# Cheap garage in Dubai/Sharjah



## robdw1987 (May 29, 2013)

Hi guys,

Firstly, great site. I've been here almost a year now and have found so much useful information on here in that time! 

I've seen a lot of similar posts looking for a cheap garage for car repairs in Dubai, but most of them end with "I know a guy" and then don't have any more details.

Basically my girlfriend bought a second hand kia picanto a couple of weeks ago, and within a day it started making a weird noise (despite passing the vehicle test etc.). We took it to the Kia garage for a full service and they did a few things like change the battery etc. The noise is coming from the Air Conditioning Unit Compressor, and Kia quoted us 3500aed to repair this.
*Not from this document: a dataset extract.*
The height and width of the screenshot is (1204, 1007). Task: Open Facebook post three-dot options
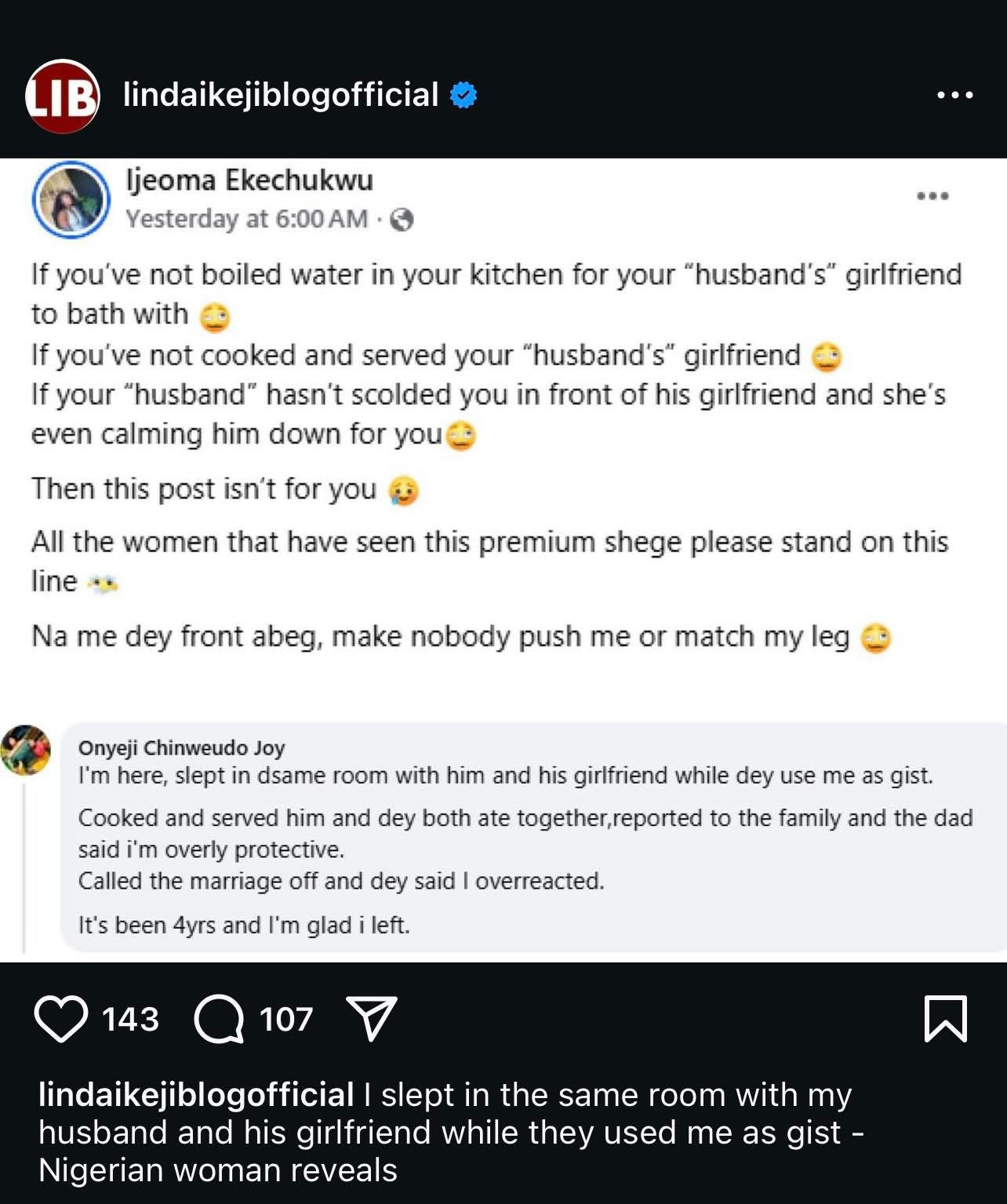pos(932,195)
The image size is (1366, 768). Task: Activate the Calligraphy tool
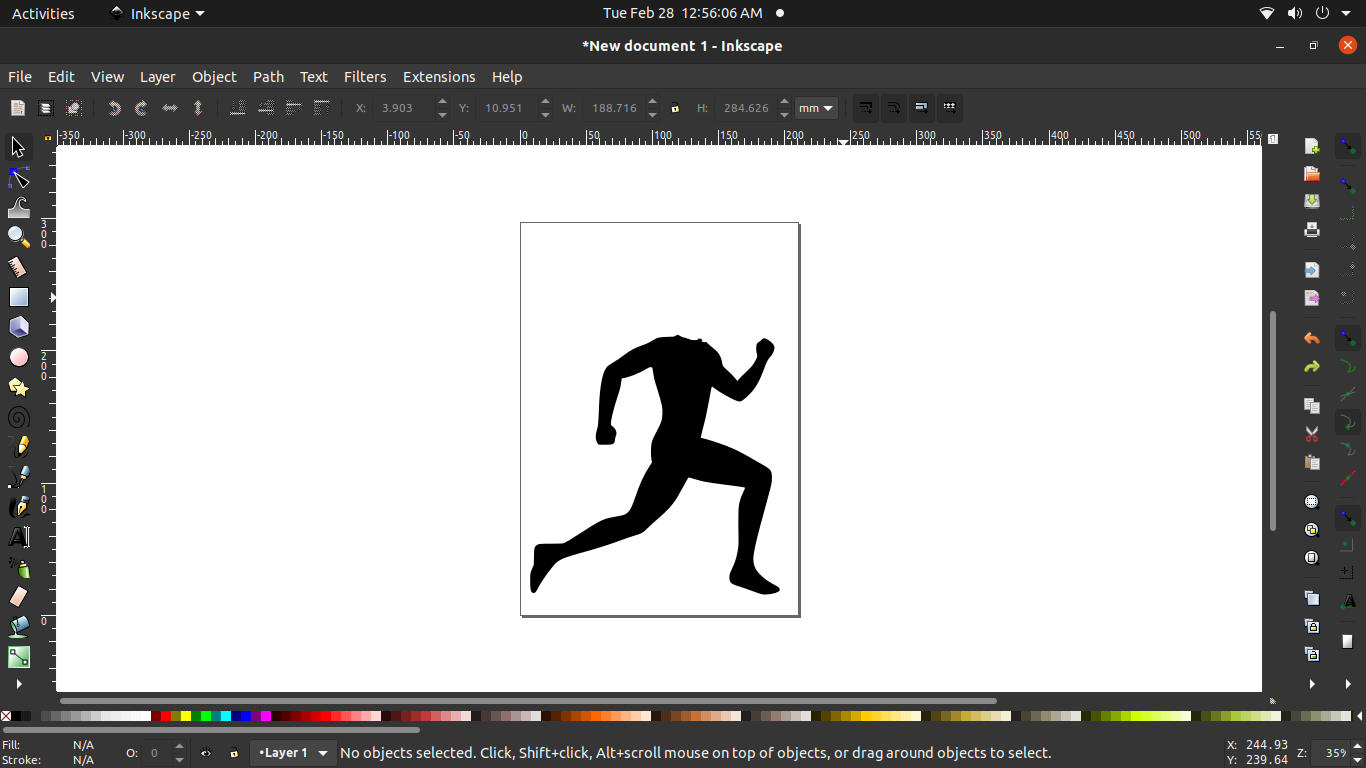pos(17,507)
I'm sure there are cheaper/dodgy places where we could get this done for a fraction of the price (I can see the part needed on eBay for less that 1000aed) so I was wondering if anyone could recommend some very cheap but reliable mechanics in either Dubai or Sharjah?

Thanks, 
Rob


----------



## Ogri750 (Feb 14, 2008)

It might be eBay for less than 1k, then factor in the shipping. That could cost another 1k (weight dependant). Add a mechanic (and I use the word loosely) and you might end up saving a few hundred dirhams.

I use a shop and ship account for car parts, and I end up saving a fair bit. I do have the number of a decent mechanic if you want to send me a pm.


----------